Raw data:
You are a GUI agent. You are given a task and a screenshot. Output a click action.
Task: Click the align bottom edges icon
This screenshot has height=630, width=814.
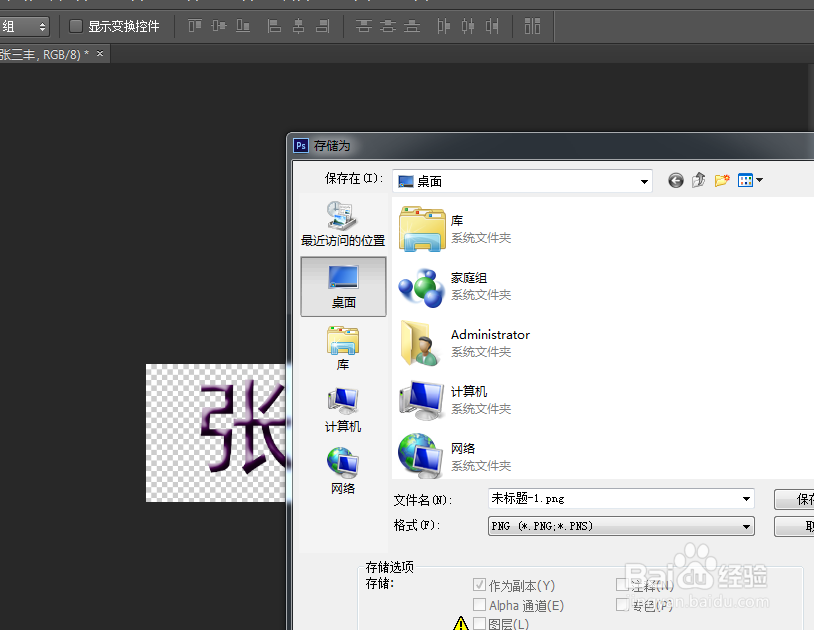click(242, 26)
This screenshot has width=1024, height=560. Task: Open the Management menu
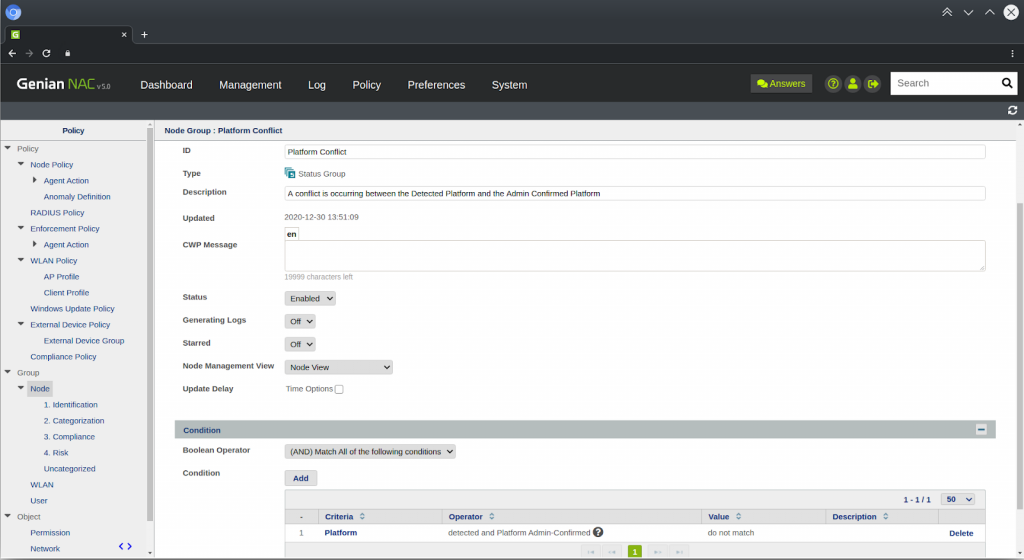click(250, 85)
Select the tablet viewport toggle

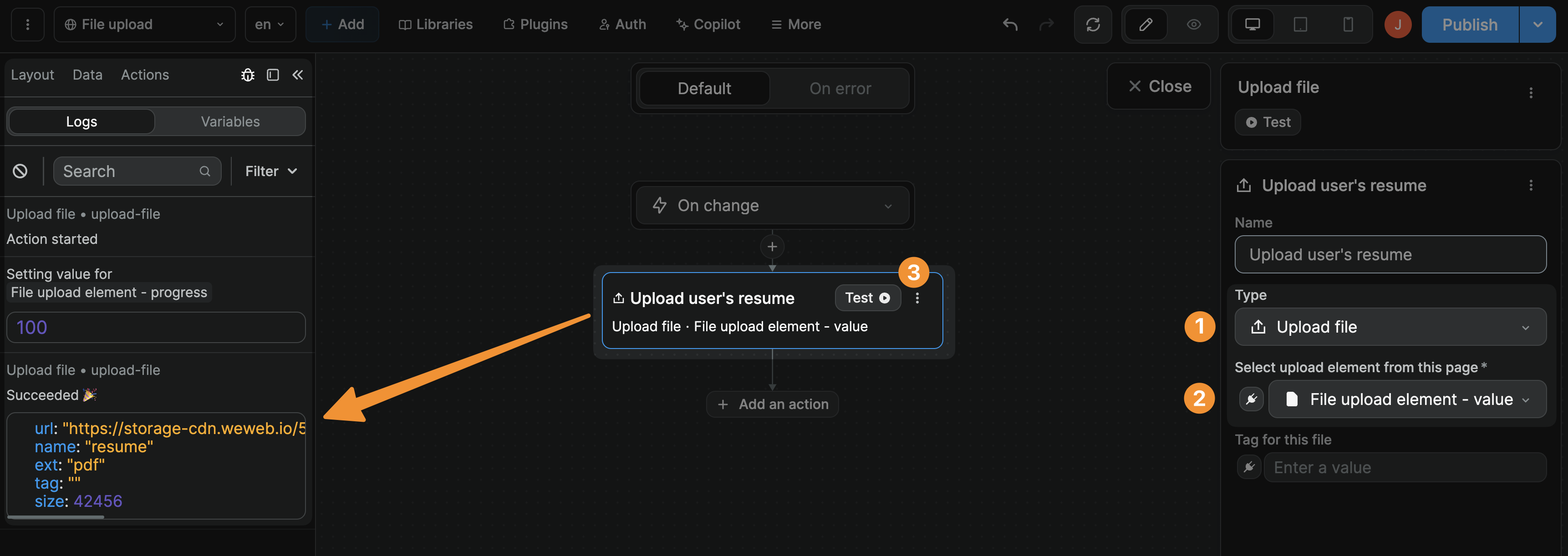pos(1300,24)
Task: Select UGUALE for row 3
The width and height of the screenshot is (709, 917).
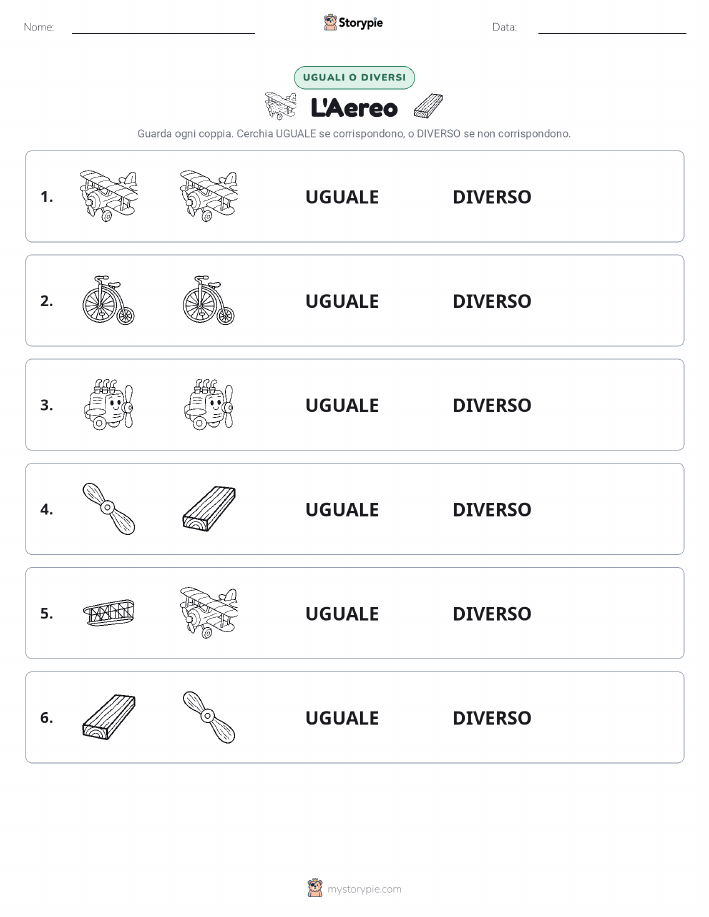Action: coord(342,405)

Instructions to follow: Transcribe all of the entries word for word, but skip any pictures they contain.

Response to the exercise:
You are a GUI agent. You are given a task and a screenshot. Output a click action.
Task: Click the align bottom edges icon
This screenshot has height=630, width=814.
click(242, 26)
This screenshot has width=1024, height=560. Task: Open the Management menu
click(250, 85)
Select the tablet viewport toggle

pos(1300,24)
Task: Select UGUALE for row 3
The width and height of the screenshot is (709, 917).
Action: coord(342,405)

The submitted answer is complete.